We examine two-dimensional oil displacement by water in a petroleum reservoir. The pore fluid is immiscible, and the porous media is homogenous and isotropic in the horizontal direction. Buckley-Leverett theory and a combination of Laplacian and Darcy’s law are used to study the fluid flow through porous media, and the Laplacian that defines the dispersion and diffusion of fluid in the sand using heavy oil is discussed. The reservoir is homogenous in the horizontal direction, as expressed by the partial differential equation. Two main factors which are observed are the water saturation and pressure distribution in the reservoir, and they are evaluated for predicting oil recovery in two dimensions by a physical and mathematical simulation model. We review the numerical simulation that solves difficult partial differential reservoir equations.
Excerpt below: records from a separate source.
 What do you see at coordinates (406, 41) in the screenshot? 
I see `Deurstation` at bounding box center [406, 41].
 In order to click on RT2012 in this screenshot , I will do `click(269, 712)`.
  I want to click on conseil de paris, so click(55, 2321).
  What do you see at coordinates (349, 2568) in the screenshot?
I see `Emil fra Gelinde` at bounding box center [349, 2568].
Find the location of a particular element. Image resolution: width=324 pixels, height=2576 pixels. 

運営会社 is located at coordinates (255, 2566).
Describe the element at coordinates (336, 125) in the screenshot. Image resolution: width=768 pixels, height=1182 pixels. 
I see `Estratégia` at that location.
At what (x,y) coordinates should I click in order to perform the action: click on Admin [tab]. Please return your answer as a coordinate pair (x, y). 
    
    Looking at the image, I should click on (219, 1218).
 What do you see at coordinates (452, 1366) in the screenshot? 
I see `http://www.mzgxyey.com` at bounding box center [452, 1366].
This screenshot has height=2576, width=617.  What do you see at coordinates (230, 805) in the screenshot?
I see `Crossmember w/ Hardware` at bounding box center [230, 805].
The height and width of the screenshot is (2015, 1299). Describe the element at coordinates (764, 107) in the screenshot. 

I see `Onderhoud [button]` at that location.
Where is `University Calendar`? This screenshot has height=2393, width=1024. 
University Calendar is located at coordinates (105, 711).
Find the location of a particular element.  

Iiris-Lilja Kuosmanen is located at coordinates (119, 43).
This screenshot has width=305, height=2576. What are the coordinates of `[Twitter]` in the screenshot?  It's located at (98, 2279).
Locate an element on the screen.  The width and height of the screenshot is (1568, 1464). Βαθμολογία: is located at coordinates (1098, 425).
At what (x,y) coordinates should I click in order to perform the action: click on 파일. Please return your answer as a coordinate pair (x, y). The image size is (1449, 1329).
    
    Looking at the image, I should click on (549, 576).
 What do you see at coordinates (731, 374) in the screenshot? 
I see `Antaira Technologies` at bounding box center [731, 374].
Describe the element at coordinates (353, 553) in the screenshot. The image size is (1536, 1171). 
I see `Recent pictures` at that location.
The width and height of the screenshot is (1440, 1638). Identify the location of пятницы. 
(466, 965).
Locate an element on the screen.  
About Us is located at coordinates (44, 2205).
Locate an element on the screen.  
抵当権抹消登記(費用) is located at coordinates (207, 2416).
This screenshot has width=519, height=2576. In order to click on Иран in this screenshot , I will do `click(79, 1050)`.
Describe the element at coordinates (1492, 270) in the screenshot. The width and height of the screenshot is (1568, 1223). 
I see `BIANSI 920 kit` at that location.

Based on the numerical simulations, the saturation and pressure equations are calculated by the iterative alternating direction implicit method and the iterative alternating direction explicit method, respectively, according to the finite difference assumption. However, to understand the displacement of oil by water and the amount of water dispersion in the reservoir better, an interpolated contour line of the water distribution of the five-spot pattern, that provides an approximate solution which agrees well with the experimental results, is also presented. Finally, a computer program is developed to calculate the equation for pressure and water saturation and to draw the pressure contour line and water distribution contour line for the reservoir.

Keywords: Numerical simulation, immiscible, finite difference, IADI, IADE, waterflooding.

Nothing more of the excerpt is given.